__EXERCISE REQUIREMENTS__. Each line from the start of the data below through the one containing "This screenshot has height=640, width=519." must be reproduced exactly.
[MATERIALS PROVIDED — start]
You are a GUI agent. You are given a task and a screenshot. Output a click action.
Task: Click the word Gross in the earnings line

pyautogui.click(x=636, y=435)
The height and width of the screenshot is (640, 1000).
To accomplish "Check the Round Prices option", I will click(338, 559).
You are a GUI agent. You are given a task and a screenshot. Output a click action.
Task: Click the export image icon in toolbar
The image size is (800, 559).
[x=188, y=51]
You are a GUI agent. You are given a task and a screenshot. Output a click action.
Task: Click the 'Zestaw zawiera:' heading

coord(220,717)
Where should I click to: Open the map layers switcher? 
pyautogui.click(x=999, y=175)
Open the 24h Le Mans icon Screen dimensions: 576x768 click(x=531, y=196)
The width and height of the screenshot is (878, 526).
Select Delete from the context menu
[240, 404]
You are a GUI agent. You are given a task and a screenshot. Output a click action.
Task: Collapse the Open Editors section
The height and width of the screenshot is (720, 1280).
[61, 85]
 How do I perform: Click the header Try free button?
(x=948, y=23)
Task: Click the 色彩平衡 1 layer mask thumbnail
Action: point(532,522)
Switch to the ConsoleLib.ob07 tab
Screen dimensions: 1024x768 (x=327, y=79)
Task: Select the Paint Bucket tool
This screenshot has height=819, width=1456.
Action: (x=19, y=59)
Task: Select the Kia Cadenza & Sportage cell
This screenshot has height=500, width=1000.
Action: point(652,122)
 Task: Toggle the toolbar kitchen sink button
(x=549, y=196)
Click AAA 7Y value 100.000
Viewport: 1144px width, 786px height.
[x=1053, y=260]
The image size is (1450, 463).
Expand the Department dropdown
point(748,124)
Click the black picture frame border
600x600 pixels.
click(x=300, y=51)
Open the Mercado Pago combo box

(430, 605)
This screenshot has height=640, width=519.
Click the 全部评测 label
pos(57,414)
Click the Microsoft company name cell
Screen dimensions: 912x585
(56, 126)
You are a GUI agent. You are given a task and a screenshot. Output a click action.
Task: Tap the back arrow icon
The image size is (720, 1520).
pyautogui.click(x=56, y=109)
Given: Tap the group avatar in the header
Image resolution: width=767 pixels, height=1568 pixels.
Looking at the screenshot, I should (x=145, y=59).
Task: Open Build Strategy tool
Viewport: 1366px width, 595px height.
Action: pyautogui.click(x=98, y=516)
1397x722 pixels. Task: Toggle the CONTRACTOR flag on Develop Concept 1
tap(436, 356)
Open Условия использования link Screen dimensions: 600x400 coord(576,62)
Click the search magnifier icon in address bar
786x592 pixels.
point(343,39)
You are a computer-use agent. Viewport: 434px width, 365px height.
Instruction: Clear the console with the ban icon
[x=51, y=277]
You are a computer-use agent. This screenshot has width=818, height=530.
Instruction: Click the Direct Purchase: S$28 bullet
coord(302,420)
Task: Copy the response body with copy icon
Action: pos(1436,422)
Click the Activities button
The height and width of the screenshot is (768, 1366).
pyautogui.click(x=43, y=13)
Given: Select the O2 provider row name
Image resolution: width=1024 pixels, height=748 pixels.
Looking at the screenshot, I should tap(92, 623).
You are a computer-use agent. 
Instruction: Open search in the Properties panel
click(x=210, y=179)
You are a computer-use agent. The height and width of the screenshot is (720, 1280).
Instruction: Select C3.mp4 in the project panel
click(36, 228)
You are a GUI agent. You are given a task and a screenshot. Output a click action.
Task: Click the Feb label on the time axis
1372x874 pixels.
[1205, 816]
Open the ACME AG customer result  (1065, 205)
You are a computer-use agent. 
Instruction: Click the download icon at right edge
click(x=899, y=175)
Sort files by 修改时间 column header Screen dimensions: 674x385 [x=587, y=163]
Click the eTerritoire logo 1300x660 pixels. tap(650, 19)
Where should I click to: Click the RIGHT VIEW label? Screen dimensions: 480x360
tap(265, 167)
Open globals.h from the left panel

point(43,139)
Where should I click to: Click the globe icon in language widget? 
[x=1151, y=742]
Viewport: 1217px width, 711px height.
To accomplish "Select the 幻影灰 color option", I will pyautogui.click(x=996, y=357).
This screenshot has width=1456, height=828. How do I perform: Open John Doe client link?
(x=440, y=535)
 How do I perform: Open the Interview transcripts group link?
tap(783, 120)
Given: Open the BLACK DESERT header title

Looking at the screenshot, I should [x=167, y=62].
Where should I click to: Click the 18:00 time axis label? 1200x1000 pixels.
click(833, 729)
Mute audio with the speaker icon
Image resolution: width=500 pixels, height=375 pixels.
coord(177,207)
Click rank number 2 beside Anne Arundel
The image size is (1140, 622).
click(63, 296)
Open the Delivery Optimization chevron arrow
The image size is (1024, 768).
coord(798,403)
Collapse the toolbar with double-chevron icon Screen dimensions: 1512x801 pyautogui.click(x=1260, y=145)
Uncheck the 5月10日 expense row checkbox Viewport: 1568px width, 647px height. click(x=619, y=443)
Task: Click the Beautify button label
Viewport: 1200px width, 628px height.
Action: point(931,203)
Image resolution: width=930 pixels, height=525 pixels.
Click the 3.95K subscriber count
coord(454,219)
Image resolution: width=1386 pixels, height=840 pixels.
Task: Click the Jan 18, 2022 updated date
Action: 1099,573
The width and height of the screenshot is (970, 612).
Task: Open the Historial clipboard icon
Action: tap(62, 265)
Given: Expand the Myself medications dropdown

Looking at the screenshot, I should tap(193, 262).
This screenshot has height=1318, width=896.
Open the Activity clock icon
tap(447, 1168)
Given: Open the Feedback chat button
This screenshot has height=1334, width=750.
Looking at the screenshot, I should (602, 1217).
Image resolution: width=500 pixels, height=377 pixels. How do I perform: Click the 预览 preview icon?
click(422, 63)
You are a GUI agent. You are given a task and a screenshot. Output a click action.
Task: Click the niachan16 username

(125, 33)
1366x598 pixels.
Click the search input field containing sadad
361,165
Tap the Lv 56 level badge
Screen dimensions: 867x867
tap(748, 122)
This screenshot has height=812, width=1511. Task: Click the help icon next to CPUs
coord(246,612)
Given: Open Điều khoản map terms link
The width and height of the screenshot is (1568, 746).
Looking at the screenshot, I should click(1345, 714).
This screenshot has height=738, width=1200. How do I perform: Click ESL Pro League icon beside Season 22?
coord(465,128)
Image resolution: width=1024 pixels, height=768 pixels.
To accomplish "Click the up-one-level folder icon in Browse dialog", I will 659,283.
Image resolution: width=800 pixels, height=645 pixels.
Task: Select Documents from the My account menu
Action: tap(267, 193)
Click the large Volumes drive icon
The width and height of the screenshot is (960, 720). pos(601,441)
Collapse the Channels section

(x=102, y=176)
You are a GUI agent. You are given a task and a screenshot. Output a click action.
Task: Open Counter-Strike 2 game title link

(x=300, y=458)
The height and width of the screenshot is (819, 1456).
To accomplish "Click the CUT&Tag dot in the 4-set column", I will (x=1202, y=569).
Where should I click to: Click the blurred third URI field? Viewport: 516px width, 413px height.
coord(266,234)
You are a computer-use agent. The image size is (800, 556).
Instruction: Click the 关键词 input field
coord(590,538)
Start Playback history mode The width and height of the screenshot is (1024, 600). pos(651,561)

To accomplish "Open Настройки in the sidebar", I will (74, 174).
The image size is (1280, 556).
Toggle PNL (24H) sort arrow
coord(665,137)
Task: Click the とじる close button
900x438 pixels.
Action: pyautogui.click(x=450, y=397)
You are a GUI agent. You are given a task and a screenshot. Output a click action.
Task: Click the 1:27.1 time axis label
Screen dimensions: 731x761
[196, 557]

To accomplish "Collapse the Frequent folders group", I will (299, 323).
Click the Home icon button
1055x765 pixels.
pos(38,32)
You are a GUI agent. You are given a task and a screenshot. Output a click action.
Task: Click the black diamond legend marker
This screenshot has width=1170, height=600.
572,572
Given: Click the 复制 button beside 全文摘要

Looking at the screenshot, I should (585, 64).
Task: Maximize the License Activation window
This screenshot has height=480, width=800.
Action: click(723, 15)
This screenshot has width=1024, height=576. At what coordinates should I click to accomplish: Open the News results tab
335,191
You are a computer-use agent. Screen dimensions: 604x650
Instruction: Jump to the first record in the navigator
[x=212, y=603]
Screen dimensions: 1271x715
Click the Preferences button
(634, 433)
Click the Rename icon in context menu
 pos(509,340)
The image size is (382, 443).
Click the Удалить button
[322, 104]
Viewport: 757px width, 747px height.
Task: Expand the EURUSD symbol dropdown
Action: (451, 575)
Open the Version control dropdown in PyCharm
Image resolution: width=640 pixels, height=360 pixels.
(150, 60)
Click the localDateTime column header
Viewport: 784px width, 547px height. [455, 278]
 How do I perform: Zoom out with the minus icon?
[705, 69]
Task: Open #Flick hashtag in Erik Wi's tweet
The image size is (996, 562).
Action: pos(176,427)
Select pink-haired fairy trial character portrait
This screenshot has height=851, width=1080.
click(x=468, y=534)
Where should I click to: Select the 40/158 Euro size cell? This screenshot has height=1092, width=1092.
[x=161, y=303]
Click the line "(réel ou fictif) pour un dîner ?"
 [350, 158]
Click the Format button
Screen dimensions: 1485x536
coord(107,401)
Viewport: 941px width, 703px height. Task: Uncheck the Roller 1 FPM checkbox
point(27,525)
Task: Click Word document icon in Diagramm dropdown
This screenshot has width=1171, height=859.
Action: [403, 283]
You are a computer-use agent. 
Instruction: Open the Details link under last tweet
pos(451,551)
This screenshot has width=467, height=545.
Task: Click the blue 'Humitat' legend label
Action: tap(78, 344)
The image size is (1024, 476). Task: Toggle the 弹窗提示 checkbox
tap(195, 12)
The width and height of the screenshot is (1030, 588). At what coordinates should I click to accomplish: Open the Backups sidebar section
[MATERIALS PROVIDED — finish]
__OUTPUT OF THE EXERCISE__.
You are a GUI agent. You are given a task and a screenshot. Output a click action.
Task: Click the word Gross in the earnings line

pyautogui.click(x=636, y=435)
The height and width of the screenshot is (640, 1000).
To accomplish "Check the Round Prices option", I will click(338, 559).
You are a GUI agent. You are given a task and a screenshot. Output a click action.
Task: Click the export image icon in toolbar
The image size is (800, 559).
[x=188, y=51]
You are a GUI agent. You are given a task and a screenshot. Output a click action.
Task: Click the 'Zestaw zawiera:' heading

coord(220,717)
Where should I click to: Open the map layers switcher? 
pyautogui.click(x=999, y=175)
Open the 24h Le Mans icon Screen dimensions: 576x768 click(x=531, y=196)
The width and height of the screenshot is (878, 526).
Select Delete from the context menu
[240, 404]
You are a GUI agent. You are given a task and a screenshot. Output a click action.
Task: Collapse the Open Editors section
The height and width of the screenshot is (720, 1280).
[61, 85]
 How do I perform: Click the header Try free button?
(x=948, y=23)
Task: Click the 色彩平衡 1 layer mask thumbnail
Action: point(532,522)
Switch to the ConsoleLib.ob07 tab
Screen dimensions: 1024x768 (x=327, y=79)
Task: Select the Paint Bucket tool
This screenshot has height=819, width=1456.
Action: (x=19, y=59)
Task: Select the Kia Cadenza & Sportage cell
This screenshot has height=500, width=1000.
Action: point(652,122)
 Task: Toggle the toolbar kitchen sink button
(x=549, y=196)
Click AAA 7Y value 100.000
Viewport: 1144px width, 786px height.
[x=1053, y=260]
The image size is (1450, 463).
Expand the Department dropdown
point(748,124)
Click the black picture frame border
600x600 pixels.
click(x=300, y=51)
Open the Mercado Pago combo box

(430, 605)
This screenshot has height=640, width=519.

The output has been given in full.